Cuando terminó de hablar, la sala entera prorrumpió en aplausos. Fue espontáneo. No estábamos escuchando una conferencia magistral, sino la última clase del curso de Literatura Antigua y Medieval para los novatos de Letras Hispánicas. En 20 minutos, el profesor Pablo Chiuminatto había elaborado un periplo que hiló con perfecta coherencia la figura bíblica de José de Arimatea, la leyenda del santo Grial y el ciclo artúrico, la película de ciencia ficción de 2016 The Arrival y la importancia de los libros para la preservación de la especie humana. Todo, acompañado por un bidón de café del Starbucks y galletas de manzana que él había llevado para celebrar lo que insistió en llamar un convivio, evocando el banquete descrito por Dante a principios del siglo XIV.
Recuerdo esta escena con especial cariño, porque refleja el legado que Chiuminatto —los estudiantes nos referíamos a él por su exótico apellido, digno de aquel profesor que se paseaba por el campus en traje de lino, sombrero panameño y cargando con fichas de lectura escritas a mano— dejó para la comunidad académica: una pasión por la cultura en sentido amplio y sin censuras ideológicas.
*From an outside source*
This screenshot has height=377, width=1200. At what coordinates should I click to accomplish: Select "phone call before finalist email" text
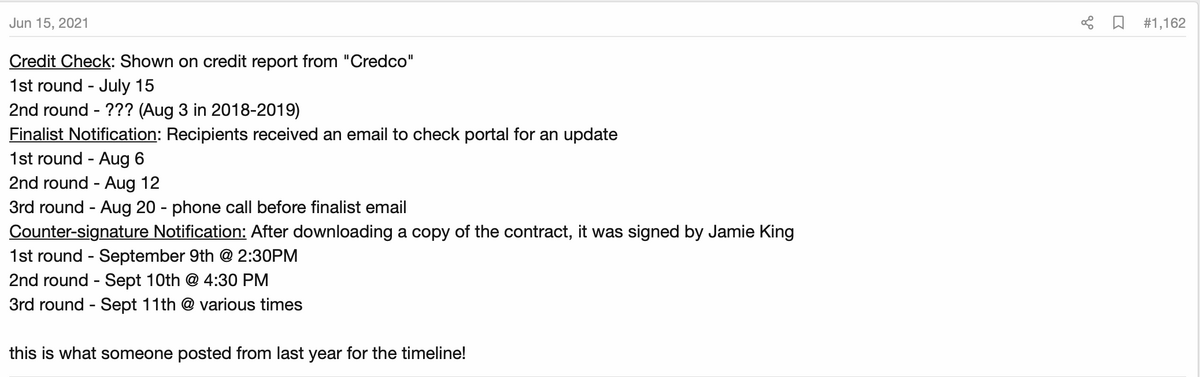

Sobre la puerta del conocimiento de Pablo, tan extenso y más vital que una enciclopedia, bien podría haberse colgado el proverbio latino: Humani nihil a me alienum puto, “nada de lo humano me es ajeno”. Dante, Homero y Alonso de Ercilla tenían algo que decir de lo que comíamos, de nuestros jardines, de los procesos constituyentes, y podían complementarse a gusto con el patrimonio chileno precolombino, el cine comercial hollywoodense, la inteligencia artificial e incluso con la cultura más guachaca. De todo sabía Pablo, pero sin chamullo y con mucho respeto: detrás había un estudio riguroso construido por décadas de lectura, talleres de arte, diálogo con escritores y filósofos y, sobre todo, una rectitud académica extraordinaria. Alguna vez le escuché decir que, cuando se trata de literatura, uno no puede llamarse experto en nada; siempre queda algo por descubrir. ¡Cuánto enriquece a una universidad católica un profesor con semejante pasión por la Verdad!
¡Cuánto enriquece a una universidad católica un profesor con semejante pasión por la Verdad!
Un último y decidor detalle: yo no estaba en el convivio de fin de semestre como alumna, sino como co-docente del curso. Era apenas una estudiante de magíster recién salida de la licenciatura, pero Pablo me dio una oportunidad tratándome en todo como su par frente a la clase, y como discípula en el arte de enseñar en su oficina. Su apuesta por quienes nos interesábamos en la academia es un recordatorio de la diferencia entre un profesor común y un verdadero maestro, comprometido en sacar lo mejor de quienes se le confían con tiempo personalizado —que no le sobraba—, sana exigencia y alegrándose con ellos. Fuimos muchos los encontramos en Pablo Chiuminatto un maestro como pocos.